Dank der JavaScript 1.1 Anbindung ist Adamas wohl der erste Atari-Browser, der vollständig Netscape-3.0-kompatibel ist. Von daher diente dieser Browser als Referenz, auch wenn viele kommerzielle Seiten die 4er Browser empfehlen bzw. voraussetzen. Diese Seiten bleiben also weiterhin für Atari-Besitzer nur eingeschränkt nutzbar, ebenso Seiten, die Java oder Plugins als Hauptelement der Seite verwenden.
Auf vielen Internet-Seiten wird der beliebte Rollover-Effekt benutzt: Fährt der Mauszeiger über einen Verweis, wird eines der Bilder ausgetauscht.
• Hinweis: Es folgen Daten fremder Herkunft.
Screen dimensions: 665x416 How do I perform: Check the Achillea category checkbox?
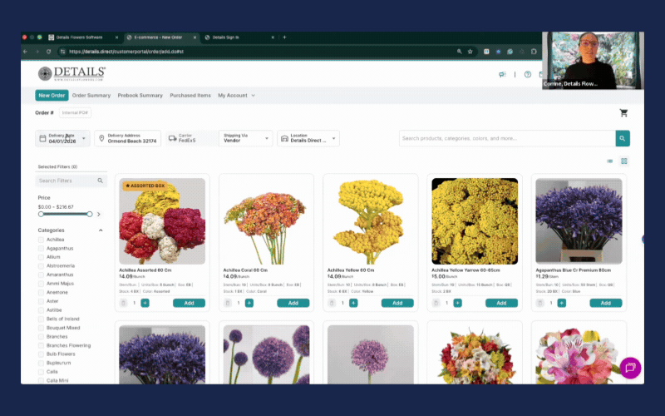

Das sieht nicht nur gut aus, sondern hat manchmal auch einen nützlichen Aspekt: In diesem Fall werden die einzelnen Links erklärt. Damit diese zusätzlichen Bilder angezeigt werden können, müssen sie natürlich vorher geladen werden, was wiederum die Ladezeiten erhöht. Ist JavaScript allerdings ausgeschaltet, werden die zusätzlichen Bilder gar nicht erst geladen. Da für Adamas eine Geschwindigkeitsoptimierung bislang nur angekündigt ist, sollten die Atari-Besitzer, die keinen TT oder schnellen Atari-Clone auf ihrem Schreibtisch stehen haben, JavaScript nur bei Bedarf einschalten. In diesem Zusammenhang wäre es natürlich schön, wenn alle möglichen Wege ausgeschöpft würden, um die Bilder möglichst schnell auf den Bildschirm zu befördern, z.B. die Nutzung des DSP auf dem Fal-con.
Beim Rollover-Effekt fiel auf, daß Adamas zur Zeit noch einen Redraw des gesamten Fensters durchführt, anstatt dies auf das Bild zu beschränken.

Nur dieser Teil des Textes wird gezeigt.